A friend of mine is scaling up her website. It’s running WordPress and has ways too many visitors for their stone-age hosting, which means the service is slow and crashes regularly.

I’m trying to help out, and there are low-hanging fruits all along the way, like moving the files and database off from the VPS and into the cloud. Eventually we are going to move the whole lot to a low-maintenance cloud host like Heroku or CloudControl, use nice caches and what not.

There is one massive bottle-neck: developers.

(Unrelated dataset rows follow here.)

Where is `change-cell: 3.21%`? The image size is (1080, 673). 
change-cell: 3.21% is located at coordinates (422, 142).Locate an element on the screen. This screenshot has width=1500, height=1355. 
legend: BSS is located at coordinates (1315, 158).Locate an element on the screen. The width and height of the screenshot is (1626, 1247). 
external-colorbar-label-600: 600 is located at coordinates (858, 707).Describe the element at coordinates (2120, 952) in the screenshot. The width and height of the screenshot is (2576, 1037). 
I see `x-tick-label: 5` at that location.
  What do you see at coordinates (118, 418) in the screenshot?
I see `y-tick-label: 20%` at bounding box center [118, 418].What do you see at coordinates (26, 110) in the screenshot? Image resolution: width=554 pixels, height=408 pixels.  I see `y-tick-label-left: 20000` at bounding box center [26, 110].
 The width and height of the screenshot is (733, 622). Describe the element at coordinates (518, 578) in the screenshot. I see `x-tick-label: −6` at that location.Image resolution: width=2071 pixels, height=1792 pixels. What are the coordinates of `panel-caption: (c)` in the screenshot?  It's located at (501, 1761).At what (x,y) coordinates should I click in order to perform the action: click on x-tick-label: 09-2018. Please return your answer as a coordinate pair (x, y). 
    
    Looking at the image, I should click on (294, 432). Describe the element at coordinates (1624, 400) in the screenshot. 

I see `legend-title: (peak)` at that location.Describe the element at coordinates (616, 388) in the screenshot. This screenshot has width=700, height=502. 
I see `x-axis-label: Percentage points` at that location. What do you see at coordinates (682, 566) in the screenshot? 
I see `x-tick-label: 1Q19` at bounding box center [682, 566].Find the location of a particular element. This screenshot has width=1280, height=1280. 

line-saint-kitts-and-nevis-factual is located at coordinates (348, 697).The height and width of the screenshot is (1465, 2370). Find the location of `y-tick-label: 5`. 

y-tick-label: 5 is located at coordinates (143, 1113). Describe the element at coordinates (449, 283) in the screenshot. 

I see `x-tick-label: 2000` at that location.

Technology is awesome. Today you can live in a cave and run a website with close to 100% uptime rate for buttons. No kidding, this blog, receiving about 3000 uniques every month, is running on the smallest Heroku instance – with 100% uptime for the 3rd consecutive month, according to Pingdom. Could easily handle ten times the traffic, all less than $10 per month.

Developers are the ones who are not awesome. They are many, for sure. Throw a stone any direction, and it will hit a WordPress developer.

That stone is likely to hit one who is renaming files to php.backup instead of using version control. One who is not reading Hacker News. One who has never heard of the Twelve-factor app.

It’s definitely not because the new technology is too difficult to learn. I’ve just had a 19-ys-old teammate on a London Hackathon who was writing code for Android, Pebble watch and hacked together a website in 24 hours. I’m pretty sure that, if you’re a developer reading this, you can tell the same story about yourself in your early 20s. We are curious people. I think most developers just give up trying after a while.

The friend-of-mine with the WordPress site is now working with a team of developers who look at Heroku and send me e-mails asking for the FTP password. Clearly, they need to go. Is it easy to find a better team? It is not: Linkedin makes it way too easy to copy CVs, the example codes are plugin rip-offs, and no one can pass the simplest of tech interviews.

Without developers though, any tech project manager is just the coachman who whips thin air and wonders why the carriage wouldn’t move.

(I’m helping out a few friends with their side projects these days, so you can expect more of these rant-posts popping up, haha.)